(Data to examine Opens)

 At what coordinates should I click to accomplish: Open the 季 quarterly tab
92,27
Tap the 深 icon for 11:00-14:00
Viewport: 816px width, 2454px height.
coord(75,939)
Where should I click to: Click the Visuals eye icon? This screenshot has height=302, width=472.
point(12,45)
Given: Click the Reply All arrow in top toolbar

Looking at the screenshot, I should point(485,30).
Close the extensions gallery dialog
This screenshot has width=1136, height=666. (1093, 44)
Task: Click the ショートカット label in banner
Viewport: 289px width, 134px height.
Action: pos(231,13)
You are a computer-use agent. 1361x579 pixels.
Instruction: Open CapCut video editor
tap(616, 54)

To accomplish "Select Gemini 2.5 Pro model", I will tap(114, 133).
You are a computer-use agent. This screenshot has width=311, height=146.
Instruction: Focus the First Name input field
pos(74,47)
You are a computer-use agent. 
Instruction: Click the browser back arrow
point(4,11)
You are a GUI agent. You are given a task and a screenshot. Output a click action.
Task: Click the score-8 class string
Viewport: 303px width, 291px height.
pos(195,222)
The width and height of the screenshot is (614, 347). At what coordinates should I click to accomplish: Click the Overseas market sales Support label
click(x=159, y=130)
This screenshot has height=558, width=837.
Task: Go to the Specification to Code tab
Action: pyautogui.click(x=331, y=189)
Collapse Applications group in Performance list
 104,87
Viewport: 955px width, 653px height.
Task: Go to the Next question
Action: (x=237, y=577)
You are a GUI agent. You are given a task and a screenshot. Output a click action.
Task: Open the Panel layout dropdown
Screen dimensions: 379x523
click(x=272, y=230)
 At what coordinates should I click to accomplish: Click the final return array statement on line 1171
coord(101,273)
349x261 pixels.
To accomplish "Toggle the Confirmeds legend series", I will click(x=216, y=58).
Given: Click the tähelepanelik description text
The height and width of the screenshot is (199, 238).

(Data to examine Closes)

Assigned task: Exact duplication is required for the lines above, from the line that contains "You are a computer-use agent. 1361x579" to the line that contains "You are a computer-use agent. This", inclusive; omit all others.

Problem solution:
You are a computer-use agent. 1361x579 pixels.
Instruction: Open CapCut video editor
tap(616, 54)

To accomplish "Select Gemini 2.5 Pro model", I will tap(114, 133).
You are a computer-use agent. This screenshot has width=311, height=146.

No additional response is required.